=== REQUIRED WORK ===
Put each line of the items below into a numbered list, leaving out any blank lines, and keep the pictures out of your answer.

=== PROVIDED INFORMATION ===
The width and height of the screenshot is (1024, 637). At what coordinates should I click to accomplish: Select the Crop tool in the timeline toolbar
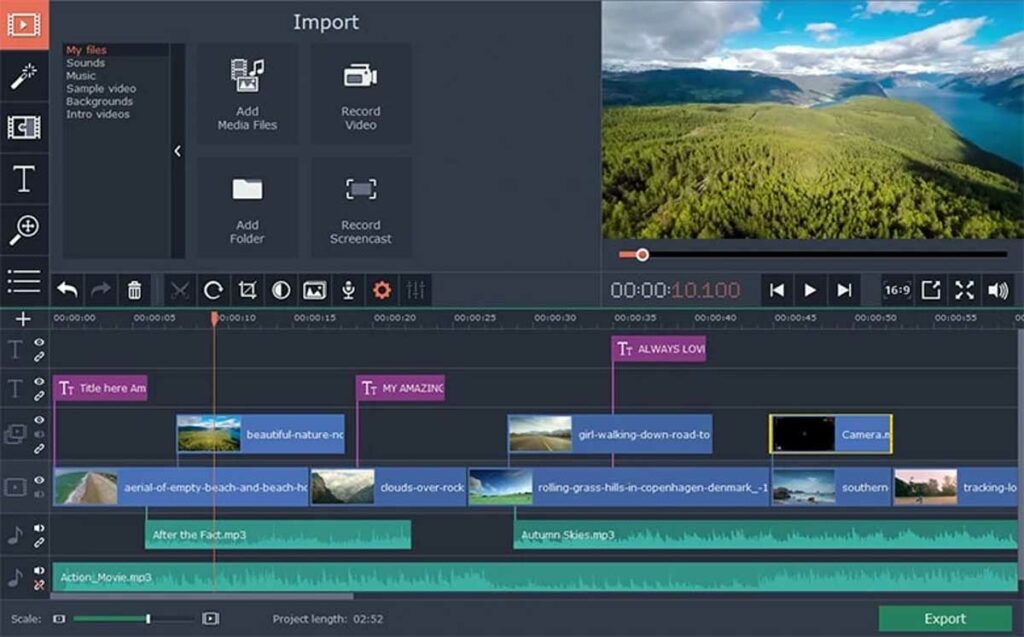pos(247,291)
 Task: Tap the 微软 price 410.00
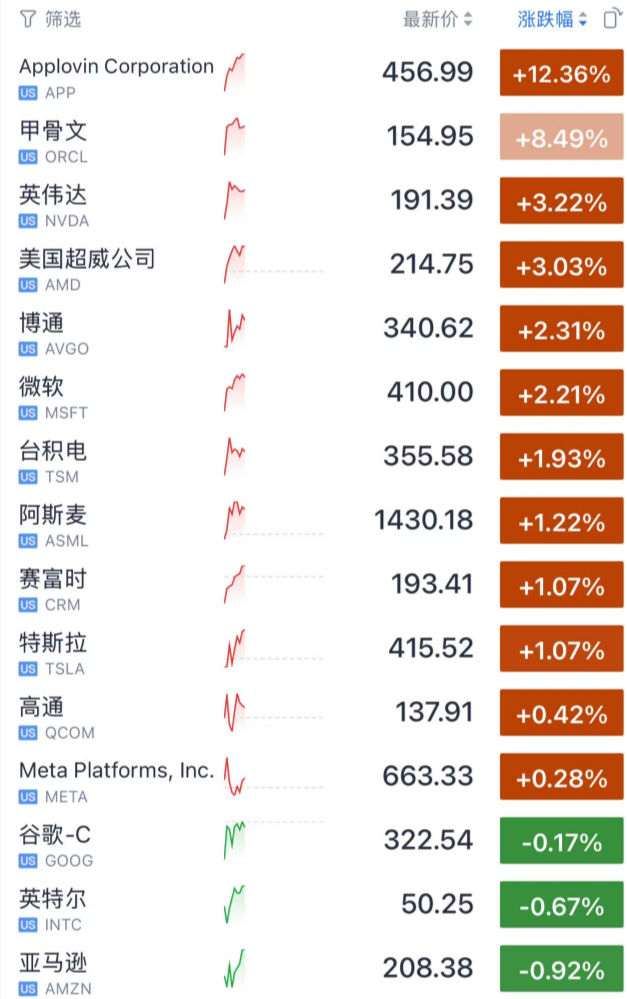[430, 392]
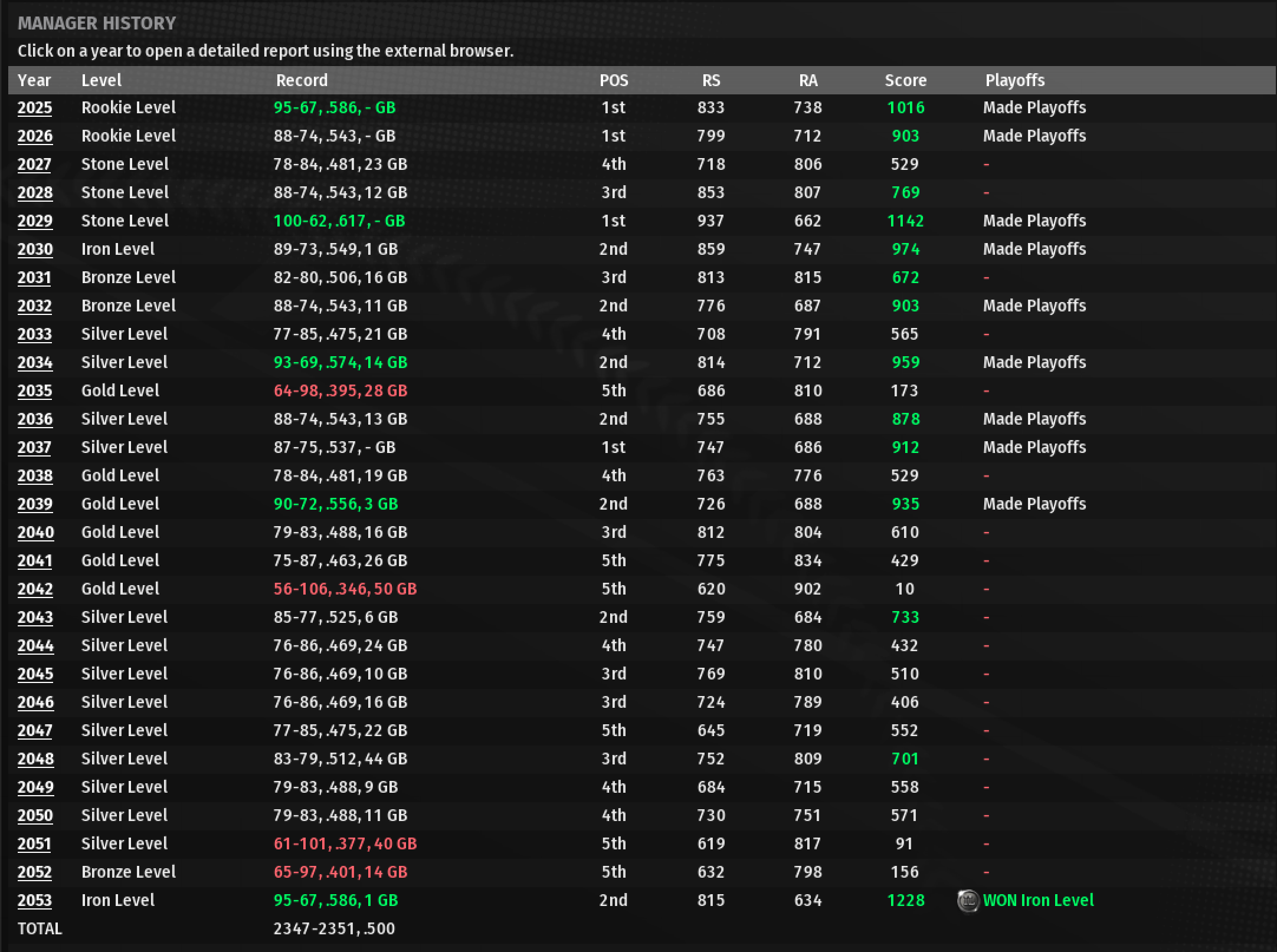Open the 2029 season detailed report
Screen dimensions: 1277x952
(x=35, y=221)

=== ANSWER BELOW ===
1. The width and height of the screenshot is (1024, 637). At what coordinates should I click to accomplish: Select the Crop tool in the timeline toolbar
2. pos(247,291)
3.  Task: Tap the 微软 price 410.00
4. [430, 392]
5. Open the 2029 season detailed report
6. Screen dimensions: 1277x952
7. (x=35, y=221)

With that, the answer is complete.